* [PASSAGE]:
[Start]
American Airlines Group Posts Positive 2013 Profits, Looks to Even Brighter Future
January 28
16:19 2014

MIAMI — American Airlines Group (AAG) reported a net profit of $436 million, or $0.59 per diluted share, in the fourth quarter of 2013, excluding special charges on Tuesday. The Fort Worth-based company, which currently consists of American Airlines, US Airways, and three regional carriers, also reported a strong 2013 annual net profit of $1.9 billion excluding special charges, a 366% year-over-year increase (YOY) from 2012’s $407 million net profit.

The carrier’s fourth quarter results included figures for US Airways (currently its highest margin business), only from December 9th (when the merger closed) through December 31st, so the results are slightly skewed. For the fourth quarter, US Airways by itself lost $155 million, while for the full year, they recorded a net pre-tax profit of $631 million, essentially flat YOY. Special charges incurred by the collective airline group during the period included:

  • $2.2 billion expense due to reorganization charges
  • $497 million expense due to merger related one-time costs for pilots
  • $324 million benefit due to deferred tax liabilities
  • $31 million benefit due to changes in the AAdvantage partnership with Citibank
  • $21 million in onetime interest charges post-bankruptcy

Including these special items, American recorded a fourth quarter net loss of $2.0 billion, while the full year net loss was $1.8 billion (including $3.1 billion in net special charges), a 2.8% improvement YOY.

Given that American’s finances are in a state of flux thanks to its exit from bankruptcy and consummated merger with US Airways, it is more instructive to consider its operating results when analyzing the underlying business. In the fourth quarter, the combined carrier (including US Airways results for the full period) recorded an operating profit of $288 million, for an operating margin of 2.9%, while for the full year, the combined carrier recorded an operating profit of $2.58 billion, good for an operating margin of 6.4%.

*Note – For the remainder of this article, we will only consider combined full year results for the full American Airlines Group (AA, US, AE, etc), unless otherwise noted.

The full year operating margins illustrate very clearly that American has not fully completed its restructuring process. While the carrier officially exited bankruptcy in early December, utilizing the benefits (increased employee productivity, better work rules, an improved scope clause, the better contract with Envoy/American Eagle) negotiated during bankruptcy will take time. Case in point, the carrier placed an order for 60 Embraer E175s and 30 CRJ-900s in December – but the financial benefits from these airplanes will not show up in the finances until later this year.
[End]
* [PROVIDED MATERIAL]:
[Start]
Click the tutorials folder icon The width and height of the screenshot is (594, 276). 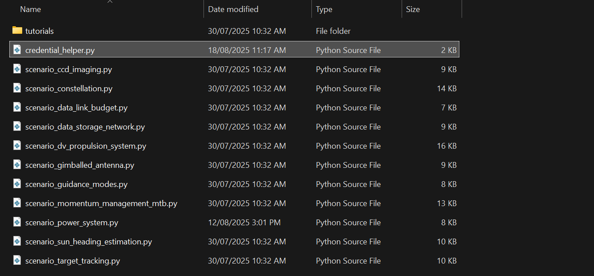click(x=17, y=31)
[End]
* [TASKS]:
A) Using the article on American Airlines Group's 2013 results, answer yes or no to whether each statement agrees with it, and quote the deciding words: (i) The company's 2013 annual net profit, excluding special charges, was $1.9 billion; (ii) US Airways by itself made a profit in the fourth quarter; (iii) In December the carrier ordered 60 CRJ-900s.
B) Write out the article on American Airlines Group's 2013 results from "Given that American’s" to "margin of 6.4%.".

* [ANSWERS GIVEN]:
A)
(i) Yes: "a strong 2013 annual net profit of $1.9 billion excluding special charges"
(ii) No: "For the fourth quarter, US Airways by itself lost $155 million"
(iii) No: "the carrier placed an order for 60 Embraer E175s and 30 CRJ-900s in December"

B)
Given that American’s finances are in a state of flux thanks to its exit from bankruptcy and consummated merger with US Airways, it is more instructive to consider its operating results when analyzing the underlying business. In the fourth quarter, the combined carrier (including US Airways results for the full period) recorded an operating profit of $288 million, for an operating margin of 2.9%, while for the full year, the combined carrier recorded an operating profit of $2.58 billion, good for an operating margin of 6.4%.